**Description of the task**
Edit the lines from the start through the line holding "center [602, 63].", inclusive, so that "screenshot" becomes "screen capture" and nothing else changes. Leave the pictures out of your answer.

Saved data entries:
========
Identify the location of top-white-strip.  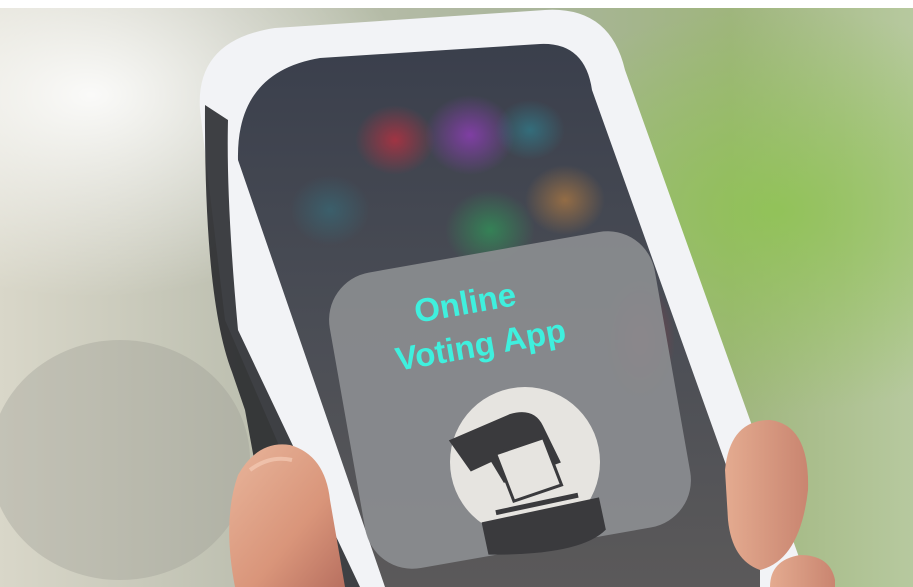
(456, 4).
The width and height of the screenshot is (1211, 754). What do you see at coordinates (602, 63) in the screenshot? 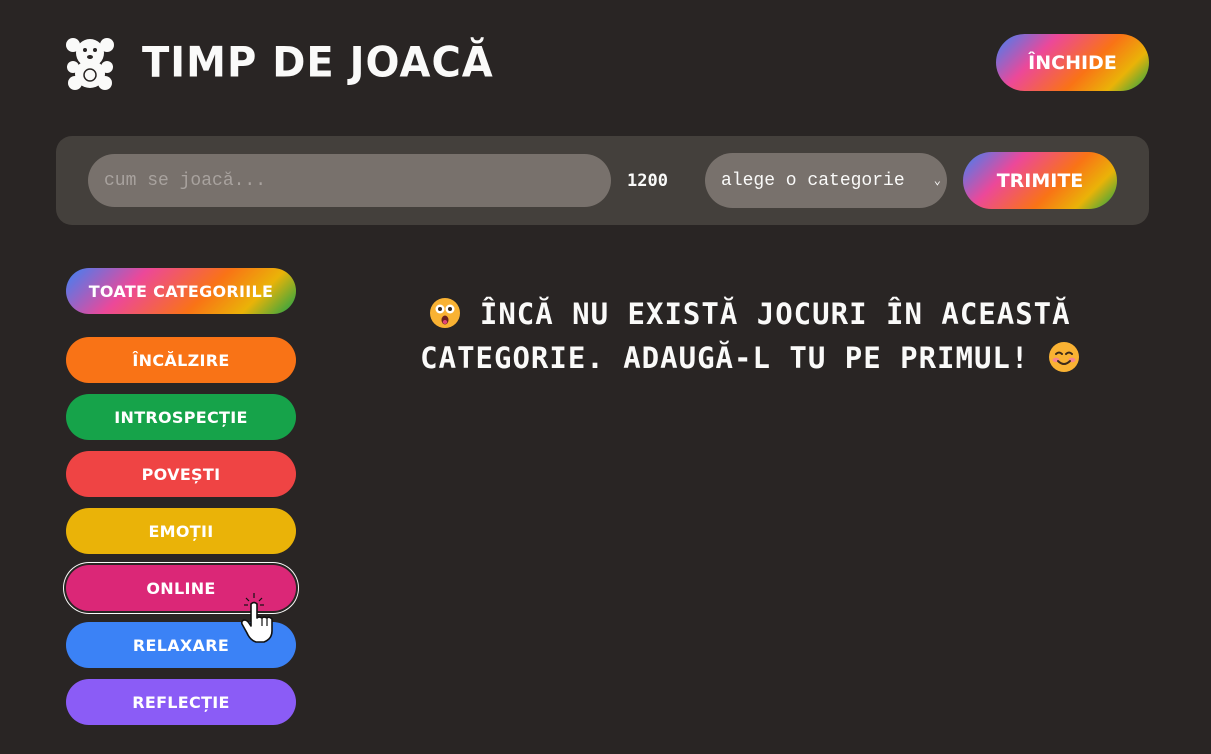
I see `header: Timp de joacă Închide` at bounding box center [602, 63].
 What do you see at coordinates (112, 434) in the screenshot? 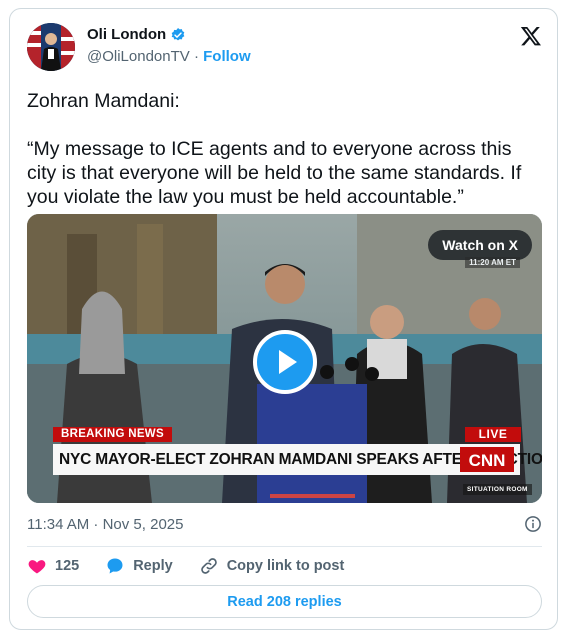
I see `breaking-news-label: BREAKING NEWS` at bounding box center [112, 434].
========
**Solution to this exercise**
Identify the location of top-white-strip.  
(456, 4).
The width and height of the screen capture is (1211, 754). What do you see at coordinates (602, 63) in the screen capture? 
I see `header: Timp de joacă Închide` at bounding box center [602, 63].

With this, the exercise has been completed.